Pâques au Salon: les oeufs de Monique Coudert.
Chassée du salon par l’alerte à la bombe, dimanche dernier, Monique, venue acheter des livres pour enfants destinés à remplacer les chocolats de Pâques, n’en fait pas une maladie…
Tant pis ! La tradition chocolatière reprendrait ses droits. Si j’étais si facile à consoler c’est que j’avais dans mon sac trois livres miraculeux, tellement lumineux qu’ils irradiaient dans le bus du retour d’un rayon phosphorescent qui passait à travers le sac plastique :
- Dire la faune, un livre canadien de haïku écrit sous la direction de Francine Chicoine aux éditions David. Le haïku est hype, là-bas, sur la côte nord : stages, camps d’écritures, spectacles, un haïku publié chaque matin dans le quotidien de la province ! Comme si l’immensité du territoire ne se pouvait se dire mieux qu’en trois vers courts !
Francine Chicoine va même diriger l’an prochain un stage d’écriture dans une réserve indienne. Il paraît qu’il existe des ressemblances entre la forme concrète de la parole indienne et cette forme poétique venue du Japon.
- L’Adieu aux lisières , éditions Gallimard, le dernier livre de poésie de Guy Goffette, acheté au stand de la librairie Wallonie-Bruxelles. . J’adore ce porteur de la parole du Nord qui sait toujours me toucher, que ce soit en prose (Une enfance lingère, Un été autour du cou, parus en folio), en poésie (Eloge pour une cuisine de province, Poésie/Gallimard) ou par ses merveilleux livres d’artistes.
Je suis tellement aux anges de le voir en chair et en os que je lui dis spontanément : «Ah, que je suis heureuse de vous voir là ! »
« Mais moi aussi » me répond-il, en me faisant un gros bécot .
Comment ne pas aimer les poètes dans ces conditions ? …
- Ma dernière trouvaille est Caïques, éditions Triptyque, du poète haïtien Joël des Rosiers.
Quand je m’approche du stand, que je prends le livre en main, je sais que son nom me dit quelque chose, je sais que je ne connais que lui et pourtant, …tour méchant de ma mémoire, quel est ce souvenir qui me fuit... Je lui demande une dédicace à mon nom et aussitôt il rougit (si on peut dire) et me dit :
"C'est vous ! »
Je le regarde ébahie.
« Oui, explique-t-il, quand j’ai lu votre billet sur le blog Mot compte double, j'étais si enthousiasmé qu'un lecteur puisse encore se souvenir de mon premier recueil publié il y a 20 ans et même trouver une correspondance entre mon livre et ce qu'un autre poète écrit aujourd'hui que j’ai retenu votre nom !."
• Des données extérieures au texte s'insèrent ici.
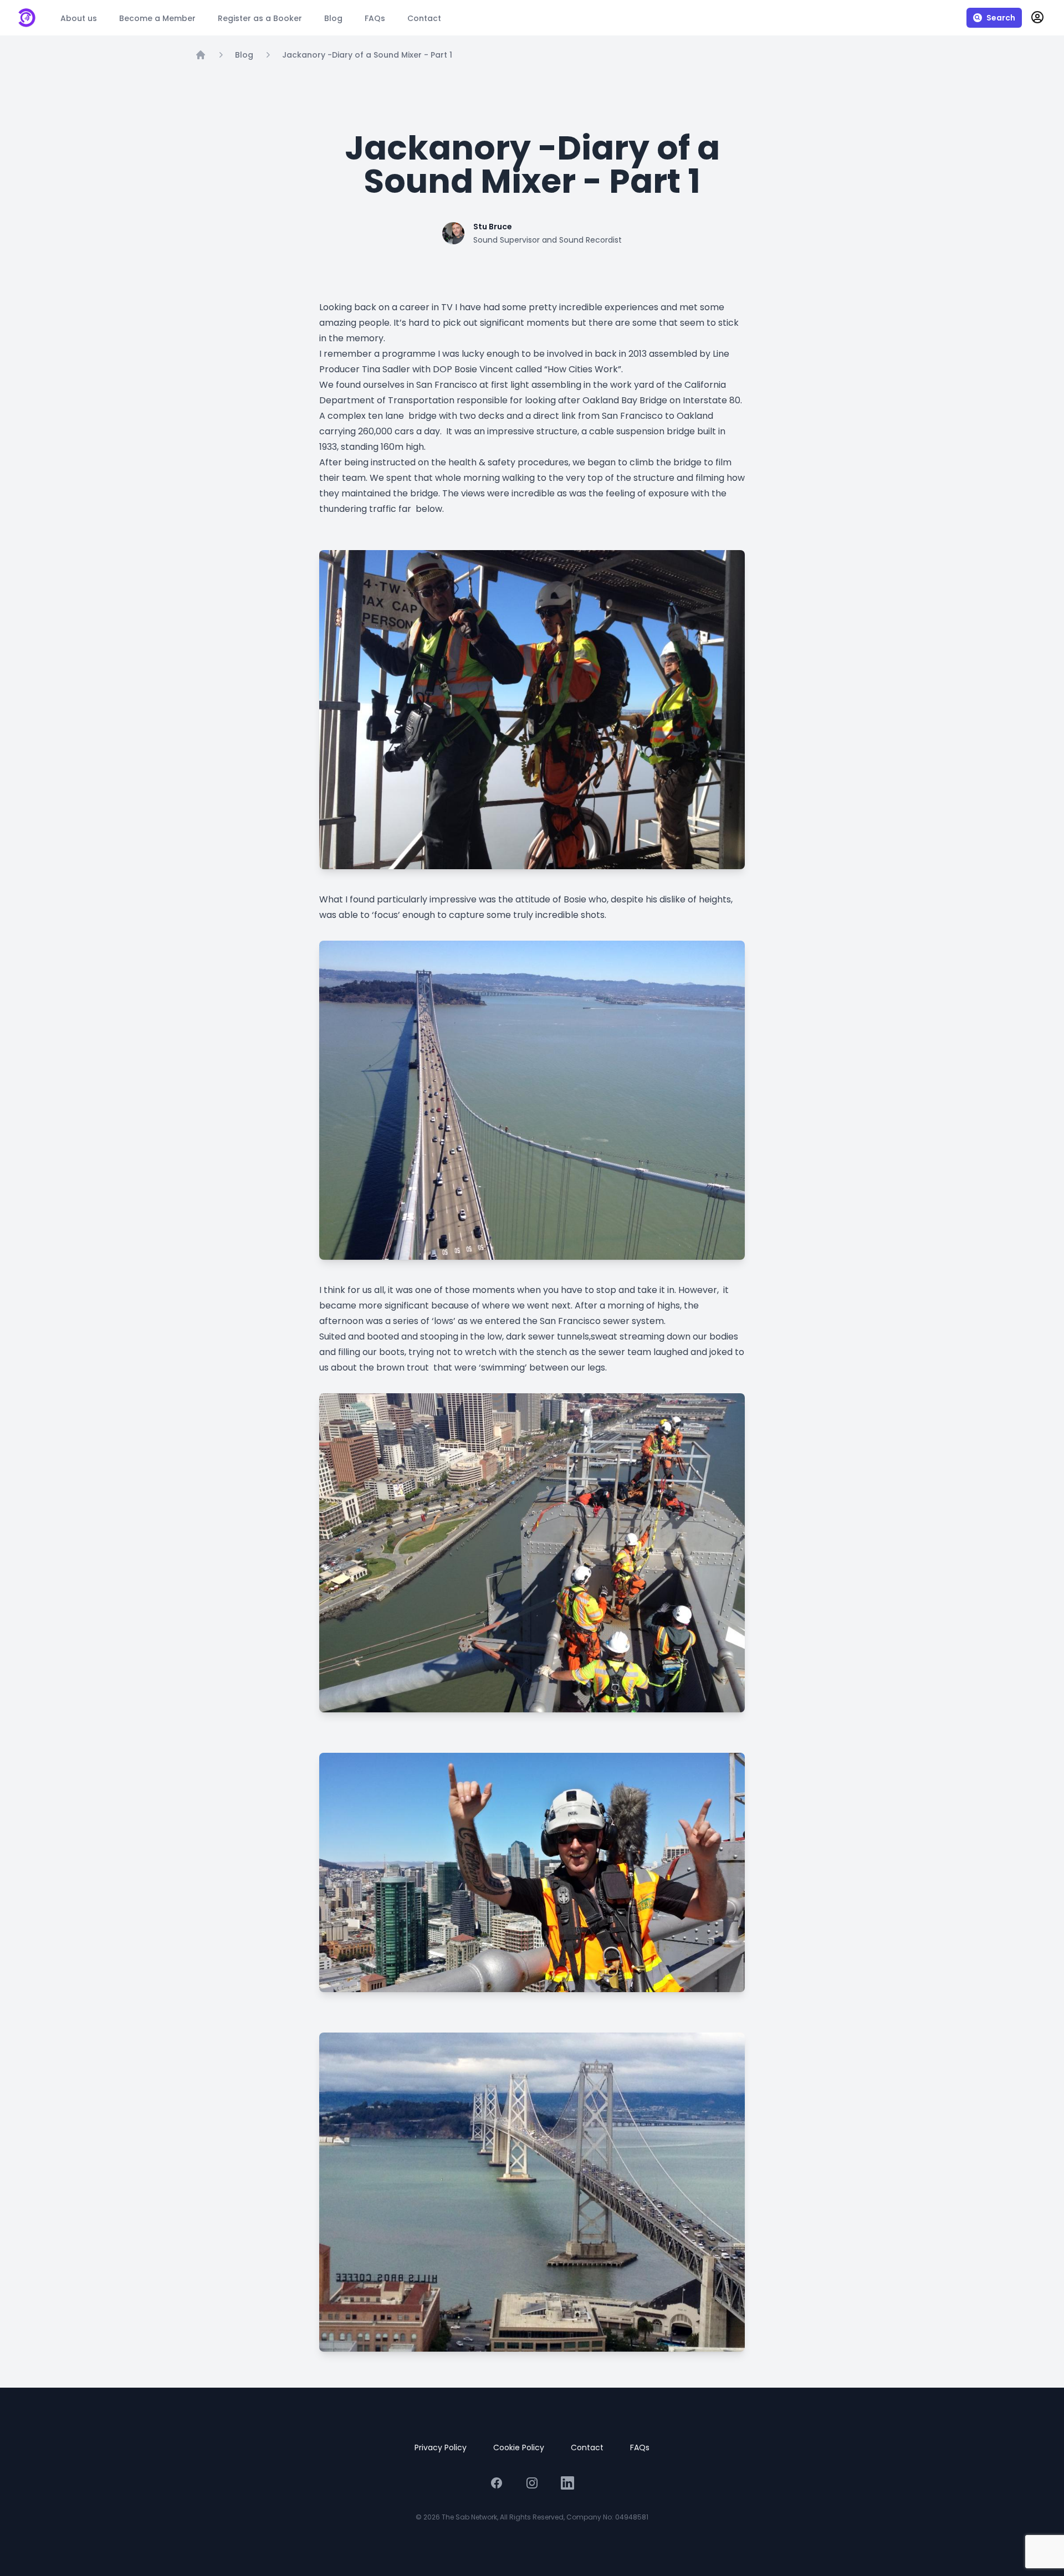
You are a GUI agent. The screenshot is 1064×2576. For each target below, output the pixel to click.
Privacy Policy (441, 2447)
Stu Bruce (492, 226)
Je rougis à mon tour. J’avais totalement oublié le billet écrit pour le blog de Françoise Guérin où j’avais osé, sans les connaître, faire un mariage littéraire entre son livre Métropolis Opéra et l’œuvre poétique de la canadienne Hélène Dorion.
Un peu plus tard, toujours sur mon petit nuage, j’étale mes trésors sur la banquette de mon train de banlieue. Un « jeune des cités », (comme il est d’usage de dire), qui cherche une place de libre, me demande de lui libérer le siège et me remercie avec un « vous êtes bien-Z-aimable ».
Je lui fais remarquer que c’est lui qui est très aimable de rajouter un « S » à bien, que je n’en demande pas tant… et nous voilà devisant d’absence d’accord de l’adverbe, de proverbes et finalement…nous nous entretenons de poésie puisque je n’ai pas résisté à lui montrer le contenu de mon sac.
Un extrait de Un visage appuyé contre le monde, Le Noroît/Le Dé Bleu, 1990 d'Hélène Dorion
Neige légère et lente d'une nuit venue s'allonger entre le monde et moi. C'est toujours un même enfant qui revient à travers nous, toujours un même désir qui murmure - mon amour, et se laisse approcher par le désastre.